A linha entre convicção e teimosia é tênue, mas para quem enxerga de fora a situação ela fica mais nítida: a convicção se transforma em problema quando a situação prática vira refém do que é planejado. Foi exatamente isso o que aconteceu na Ilha do Retiro. Planejamentos devem ser maleáveis o suficiente para que não se permita que, tendo três dos cinco zagueiros no elenco contundidos, o técnico possa abrir mão do rodízio por um tempo e repetir a escalação da dupla de zaga de um jogo para outro. Mas não: ao deixar Ernando em Porto Alegre, Aguirre se viu obrigado a improvisar Nílton ao lado de Alan Costa. Uma alteração que jamais foi treinada, e que prejudicou o Inter em um dos jogos mais difíceis que a tabela do Brasileirão oferece atualmente.

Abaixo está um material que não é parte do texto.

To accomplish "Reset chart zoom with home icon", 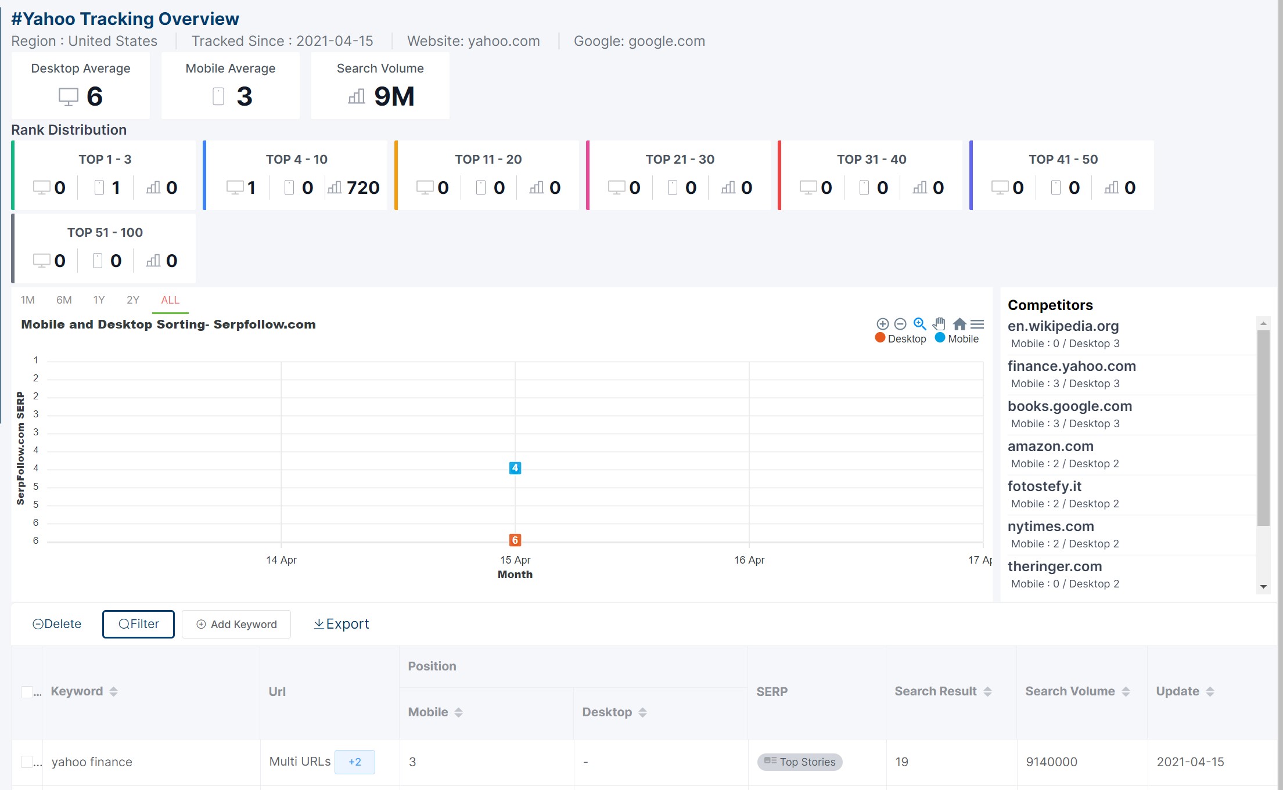I will 959,324.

Além da abundância maior de peças e da exigência maior em termos técnicos, o rodízio não está obtendo resultados bons agora por mais um motivo: a troca de esquema. No primeiro semestre, Aguirre implantou o 4-2-3-1 de forma sólida, o que facilitava a entrada e saída de atletas do time. Todos sabiam exatamente que tarefas cumprir em campo, pois o padrão tático existia, era claro, fácil de cumprir à risca mesmo com uma ou outra improvisação. Diante do Santa Fe, no entanto, o treinador colorado resolveu colocar o time num 4-4-2, para aproveitar o poder de fogo de Nilmar e Lisandro López juntos. Nenhum problema em fazer a mudança numa situação específica, mas perpetuá-la foi um equívoco. Afinal, com a mudança de esquema tático, o que estava muito bem encaixado desencaixou. O rendimento do Colorado nesta nova formação nunca foi tão bom quanto no sistema anterior.

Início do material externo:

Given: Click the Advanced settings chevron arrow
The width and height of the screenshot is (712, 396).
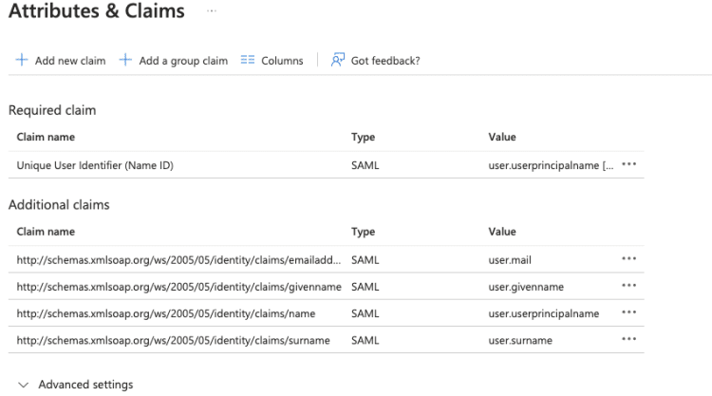Looking at the screenshot, I should (x=23, y=386).
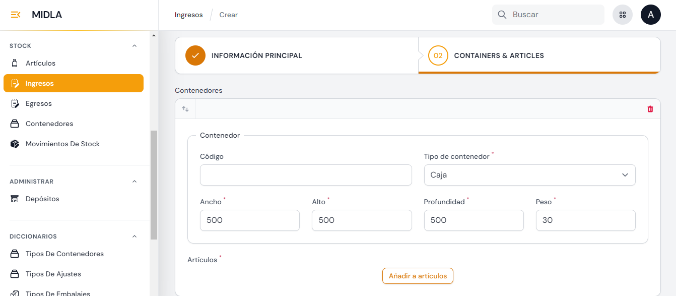The height and width of the screenshot is (296, 676).
Task: Go back to Información Principal step
Action: pos(256,55)
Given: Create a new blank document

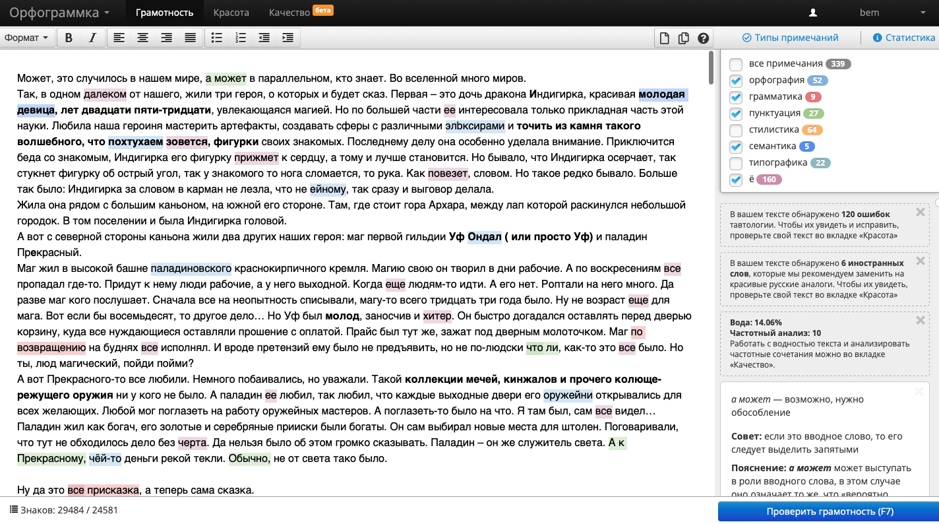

É injusto pegar estatísticas do tipo "o Inter vai jogar contra o Tigres com uma escalação que não atuou junta nenhuma vez na parada da Copa América". Afinal, houve muitas lesões no período, que impediram repetição de equipe. Mas isso não seria nenhum problema se Aguirre mantivesse a metodologia de trabalho implantada nos primeiros meses do ano: a manutenção de um esquema único, usado por titulares e reservas, no qual todos sabiam exatamente que funções executar em campo, e a preservação pontual de titulares, avaliando a situação física e a exigência técnica jogo após jogo. O que o Inter fez nos últimos 35 dias foi justamente o contrário: mudou para um esquema cujo rendimento da equipe é visivelmente mais modesto e preservou jogadores além da medida, descaracterizando o time, perdendo padrão de jogo e confiança para a Libertadores, e jogando pela janela pontos preciosos desperdiçados no Brasileiro. Está na hora de rever os planos. Já passou da hora, até.